Coros Dura Review: Five Days, Never Charged, 40% Left
Field Journal Review

Coros Dura Review: Five Days, Never Charged, 40% Left

Jul 14, 2026 · By Gabor

Article

On day five of The Goats I looked down at my Coros Dura and it showed 40% battery. Five days of continuous GPS navigation through some of the most remote terrain in Europe and the thing still had nearly half a tank. I never plugged it in once during the race.

My friend riding alongside me had a different experience. His Garmin Explore II froze twice that day alone. Each time he had to pull over, restart the device, wait for it to come back, and hope the route was still loaded correctly. At 3am on a mountain road in the dark that’s not just annoying — it’s a real problem.

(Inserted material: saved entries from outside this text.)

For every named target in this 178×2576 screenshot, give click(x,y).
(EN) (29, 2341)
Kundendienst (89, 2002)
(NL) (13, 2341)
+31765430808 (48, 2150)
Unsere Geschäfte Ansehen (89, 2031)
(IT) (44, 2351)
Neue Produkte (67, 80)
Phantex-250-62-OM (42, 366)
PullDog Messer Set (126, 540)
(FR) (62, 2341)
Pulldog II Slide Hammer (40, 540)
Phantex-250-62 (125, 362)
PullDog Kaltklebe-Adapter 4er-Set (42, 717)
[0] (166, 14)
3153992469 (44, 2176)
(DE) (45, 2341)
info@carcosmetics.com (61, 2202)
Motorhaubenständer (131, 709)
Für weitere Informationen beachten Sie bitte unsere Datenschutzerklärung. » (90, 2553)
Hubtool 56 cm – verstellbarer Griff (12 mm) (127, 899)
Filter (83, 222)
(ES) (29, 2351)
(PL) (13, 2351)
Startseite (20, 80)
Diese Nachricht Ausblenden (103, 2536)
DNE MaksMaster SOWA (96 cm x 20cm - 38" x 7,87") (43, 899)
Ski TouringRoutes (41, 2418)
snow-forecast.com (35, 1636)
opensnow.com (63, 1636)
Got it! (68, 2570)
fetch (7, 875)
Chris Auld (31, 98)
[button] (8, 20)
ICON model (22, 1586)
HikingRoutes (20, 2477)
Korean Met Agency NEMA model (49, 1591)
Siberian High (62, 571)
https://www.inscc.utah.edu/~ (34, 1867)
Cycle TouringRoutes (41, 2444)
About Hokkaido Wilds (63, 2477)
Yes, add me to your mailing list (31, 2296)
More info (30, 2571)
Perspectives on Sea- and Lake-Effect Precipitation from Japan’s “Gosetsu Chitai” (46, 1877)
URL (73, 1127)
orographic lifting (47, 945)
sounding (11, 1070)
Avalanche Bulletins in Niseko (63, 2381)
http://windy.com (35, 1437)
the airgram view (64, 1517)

That contrast is what this Coros Dura review is really about.

Coros Dura review: battery life means something different in an ultra

People talk about battery life on GPS devices like it’s a nice-to-have. In ultra cycling it’s a fundamental. Your GPS computer isn’t logging a hobby metric — it’s the thing keeping you on route when you’re riding roads you’ve never seen before at midnight with no phone signal. When it dies, you stop. Full stop.

Before The Goats I’d read the Coros Dura’s claimed 90-hour battery life and assumed it was optimistic marketing. Most specs are. But five days of back-to-back riding with the screen on and navigation running the whole time, and I crossed the finish line with 40% remaining. That’s not a spec sheet number. That’s what actually happened.

I’ve done enough ultras now to know that charging windows are unpredictable. You plan to charge at a café and it’s closed. You arrive at a campsite and there’s no socket near your pitch. You’re moving faster than expected and the charging stop you built into your plan disappears. With the Coros Dura none of that matters. You start the race, you ride the race, it works the whole time.

The Garmin comparison

This Coros Dura review wouldn’t be complete without addressing the alternative most ultra cyclists default to. Garmin makes excellent devices and plenty of riders rely on them successfully. But the Explore II freeze issue is well-documented in the community and it showed up repeatedly during The Goats. My riding partner dealt with multiple freezes over five days, each one costing time and focus at moments when you need neither.

The Coros Dura ran without interruption for the entire race. No freezes, no crashes, no moments of doubt. In ultra cycling, a navigation device you can’t trust is worse than no device at all — because you’re relying on it for decisions that matter.

The display

Excellent in direct sunlight — the kind of bright Iberian sun that makes most screens unreadable without cupping your hand over them. I never had to shade the device or angle my wrist awkwardly to read it. At night the backlight activated quickly and didn’t blind me. It behaved exactly like a quality GPS cycling computer should, which sounds like a low bar but isn’t — plenty of devices fail this basic test in real conditions.

Loading the route

I loaded the GPX through the Coros app before the race. It synced fast, no issues. Before a big race you’re already juggling kit checks, travel logistics, briefings, sleep — the last thing you want is to spend an hour fighting your GPS device over a file format. The Coros Dura didn’t ask me to fight it.

The one thing that bothered me

The scroll knob on the side is too sensitive. On smooth tarmac it’s fine. On pumpy gravel — which is most of what you ride in a race like The Goats or Badlands — the vibration activates it and you end up on a screen you didn’t want. I adapted within the first day but it’s a genuine design flaw for gravel racing specifically. A stiffer dial with more resistance would fix it completely. Coros, if you’re reading this: that’s the next version sorted.

That’s my only complaint after five days of hard use in a Coros Dura review that could easily have surfaced more. One knob. Everything else was solid.

Who the Coros Dura is for

If you ride day events or weekend trips, most GPS computers will do the job. But if you race ultras, do multi-day bikepacking, or regularly ride in places where you can’t guarantee a charging stop, the Coros Dura is in a different category. The battery performance alone justifies it. The reliability on top of that makes it an easy decision.

The short version

Five days. Continuous navigation. 40% battery at the finish. No freezes, no restarts, no moments where I looked down and wondered if the device was going to make it.

The Coros Dura review verdict is simple: this is the GPS computer I use and the one I’d tell any ultra cyclist to buy. Fix the knob and it’s perfect.